What you will do –
All records below are to be repeated precisely, with nothing added.

Working data –
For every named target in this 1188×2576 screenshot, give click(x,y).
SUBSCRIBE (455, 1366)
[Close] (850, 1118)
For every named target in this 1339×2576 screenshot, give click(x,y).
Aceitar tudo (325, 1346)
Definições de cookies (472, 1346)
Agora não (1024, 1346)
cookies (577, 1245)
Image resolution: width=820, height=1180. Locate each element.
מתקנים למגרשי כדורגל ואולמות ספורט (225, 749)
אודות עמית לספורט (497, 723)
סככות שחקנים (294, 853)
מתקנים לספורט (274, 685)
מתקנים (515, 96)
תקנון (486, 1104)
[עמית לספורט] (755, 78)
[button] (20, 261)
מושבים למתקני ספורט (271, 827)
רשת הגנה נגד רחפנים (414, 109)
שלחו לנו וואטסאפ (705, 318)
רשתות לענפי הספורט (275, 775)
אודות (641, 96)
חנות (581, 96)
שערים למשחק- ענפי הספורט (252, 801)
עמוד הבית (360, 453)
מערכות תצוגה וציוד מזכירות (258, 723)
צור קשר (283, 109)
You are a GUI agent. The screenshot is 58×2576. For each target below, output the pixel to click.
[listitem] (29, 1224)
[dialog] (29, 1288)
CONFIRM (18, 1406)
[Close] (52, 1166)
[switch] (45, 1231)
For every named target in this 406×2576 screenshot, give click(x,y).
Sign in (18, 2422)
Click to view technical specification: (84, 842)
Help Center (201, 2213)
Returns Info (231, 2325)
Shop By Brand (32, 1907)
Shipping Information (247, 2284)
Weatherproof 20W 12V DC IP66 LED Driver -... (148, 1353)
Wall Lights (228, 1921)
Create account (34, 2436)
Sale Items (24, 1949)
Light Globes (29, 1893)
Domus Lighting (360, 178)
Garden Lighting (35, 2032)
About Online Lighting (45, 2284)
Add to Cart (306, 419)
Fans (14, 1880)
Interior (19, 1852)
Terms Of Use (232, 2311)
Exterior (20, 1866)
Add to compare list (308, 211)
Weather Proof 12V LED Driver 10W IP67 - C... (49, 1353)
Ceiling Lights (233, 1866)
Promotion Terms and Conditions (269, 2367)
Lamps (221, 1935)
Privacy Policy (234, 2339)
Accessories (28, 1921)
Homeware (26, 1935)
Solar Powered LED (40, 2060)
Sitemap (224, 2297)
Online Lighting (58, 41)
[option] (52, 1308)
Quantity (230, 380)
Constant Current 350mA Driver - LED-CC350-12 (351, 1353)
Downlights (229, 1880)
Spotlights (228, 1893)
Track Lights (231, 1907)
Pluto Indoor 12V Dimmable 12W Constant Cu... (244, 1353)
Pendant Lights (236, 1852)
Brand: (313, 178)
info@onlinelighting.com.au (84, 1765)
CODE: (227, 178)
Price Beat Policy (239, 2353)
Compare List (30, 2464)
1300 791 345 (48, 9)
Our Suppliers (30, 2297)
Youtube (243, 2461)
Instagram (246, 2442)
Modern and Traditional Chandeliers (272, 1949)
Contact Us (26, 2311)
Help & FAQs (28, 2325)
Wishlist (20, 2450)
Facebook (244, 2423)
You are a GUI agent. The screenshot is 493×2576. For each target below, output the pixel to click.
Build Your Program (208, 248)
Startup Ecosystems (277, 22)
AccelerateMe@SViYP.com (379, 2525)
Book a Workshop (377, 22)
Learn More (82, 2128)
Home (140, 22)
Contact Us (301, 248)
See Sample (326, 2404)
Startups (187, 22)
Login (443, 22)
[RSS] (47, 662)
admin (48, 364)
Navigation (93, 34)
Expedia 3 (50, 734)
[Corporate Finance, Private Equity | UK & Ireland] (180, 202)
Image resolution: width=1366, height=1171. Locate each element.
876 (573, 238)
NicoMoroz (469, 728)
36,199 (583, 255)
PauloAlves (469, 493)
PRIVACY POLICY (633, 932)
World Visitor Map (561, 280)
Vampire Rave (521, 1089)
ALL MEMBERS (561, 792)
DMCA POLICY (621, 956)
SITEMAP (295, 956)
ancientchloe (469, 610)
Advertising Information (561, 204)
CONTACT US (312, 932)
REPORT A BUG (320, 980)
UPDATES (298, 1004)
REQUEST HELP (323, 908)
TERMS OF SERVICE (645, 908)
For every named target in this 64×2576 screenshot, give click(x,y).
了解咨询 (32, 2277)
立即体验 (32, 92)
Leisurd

Written reply –
For every named target in this 1188×2576 screenshot, give click(x,y).
SUBSCRIBE (455, 1366)
[Close] (850, 1118)
For every named target in this 1339×2576 screenshot, give click(x,y).
Aceitar tudo (325, 1346)
Definições de cookies (472, 1346)
Agora não (1024, 1346)
cookies (577, 1245)
Image resolution: width=820, height=1180. Locate each element.
מתקנים למגרשי כדורגל ואולמות ספורט (225, 749)
אודות עמית לספורט (497, 723)
סככות שחקנים (294, 853)
מתקנים לספורט (274, 685)
מתקנים (515, 96)
תקנון (486, 1104)
[עמית לספורט] (755, 78)
[button] (20, 261)
מושבים למתקני ספורט (271, 827)
רשת הגנה נגד רחפנים (414, 109)
שלחו לנו וואטסאפ (705, 318)
רשתות לענפי הספורט (275, 775)
אודות (641, 96)
חנות (581, 96)
שערים למשחק- ענפי הספורט (252, 801)
עמוד הבית (360, 453)
מערכות תצוגה וציוד מזכירות (258, 723)
צור קשר (283, 109)
You are a GUI agent. The screenshot is 58×2576. For each target below, output the pixel to click.
[listitem] (29, 1224)
[dialog] (29, 1288)
CONFIRM (18, 1406)
[Close] (52, 1166)
[switch] (45, 1231)
For every named target in this 406×2576 screenshot, give click(x,y).
Sign in (18, 2422)
Click to view technical specification: (84, 842)
Help Center (201, 2213)
Returns Info (231, 2325)
Shop By Brand (32, 1907)
Shipping Information (247, 2284)
Weatherproof 20W 12V DC IP66 LED Driver -... (148, 1353)
Wall Lights (228, 1921)
Create account (34, 2436)
Sale Items (24, 1949)
Light Globes (29, 1893)
Domus Lighting (360, 178)
Garden Lighting (35, 2032)
About Online Lighting (45, 2284)
Add to Cart (306, 419)
Fans (14, 1880)
Interior (19, 1852)
Terms Of Use (232, 2311)
Exterior (20, 1866)
Add to compare list (308, 211)
Weather Proof 12V LED Driver 10W IP67 - C... (49, 1353)
Ceiling Lights (233, 1866)
Promotion Terms and Conditions (269, 2367)
Lamps (221, 1935)
Privacy Policy (234, 2339)
Accessories (28, 1921)
Homeware (26, 1935)
Solar Powered LED (40, 2060)
Sitemap (224, 2297)
Online Lighting (58, 41)
[option] (52, 1308)
Quantity (230, 380)
Constant Current 350mA Driver - LED-CC350-12 (351, 1353)
Downlights (229, 1880)
Spotlights (228, 1893)
Track Lights (231, 1907)
Pluto Indoor 12V Dimmable 12W Constant Cu... (244, 1353)
Pendant Lights (236, 1852)
Brand: (313, 178)
info@onlinelighting.com.au (84, 1765)
CODE: (227, 178)
Price Beat Policy (239, 2353)
Compare List (30, 2464)
1300 791 345 (48, 9)
Our Suppliers (30, 2297)
Youtube (243, 2461)
Instagram (246, 2442)
Modern and Traditional Chandeliers (272, 1949)
Contact Us (26, 2311)
Help & FAQs (28, 2325)
Wishlist (20, 2450)
Facebook (244, 2423)
You are a GUI agent. The screenshot is 493×2576. For each target below, output the pixel to click.
Build Your Program (208, 248)
Startup Ecosystems (277, 22)
AccelerateMe@SViYP.com (379, 2525)
Book a Workshop (377, 22)
Learn More (82, 2128)
Home (140, 22)
Contact Us (301, 248)
See Sample (326, 2404)
Startups (187, 22)
Login (443, 22)
[RSS] (47, 662)
admin (48, 364)
Navigation (93, 34)
Expedia 3 (50, 734)
[Corporate Finance, Private Equity | UK & Ireland] (180, 202)
Image resolution: width=1366, height=1171. Locate each element.
876 (573, 238)
NicoMoroz (469, 728)
36,199 (583, 255)
PauloAlves (469, 493)
PRIVACY POLICY (633, 932)
World Visitor Map (561, 280)
Vampire Rave (521, 1089)
ALL MEMBERS (561, 792)
DMCA POLICY (621, 956)
SITEMAP (295, 956)
ancientchloe (469, 610)
Advertising Information (561, 204)
CONTACT US (312, 932)
REPORT A BUG (320, 980)
UPDATES (298, 1004)
REQUEST HELP (323, 908)
TERMS OF SERVICE (645, 908)
For every named target in this 64×2576 screenshot, give click(x,y).
了解咨询 (32, 2277)
立即体验 (32, 92)
Leisurd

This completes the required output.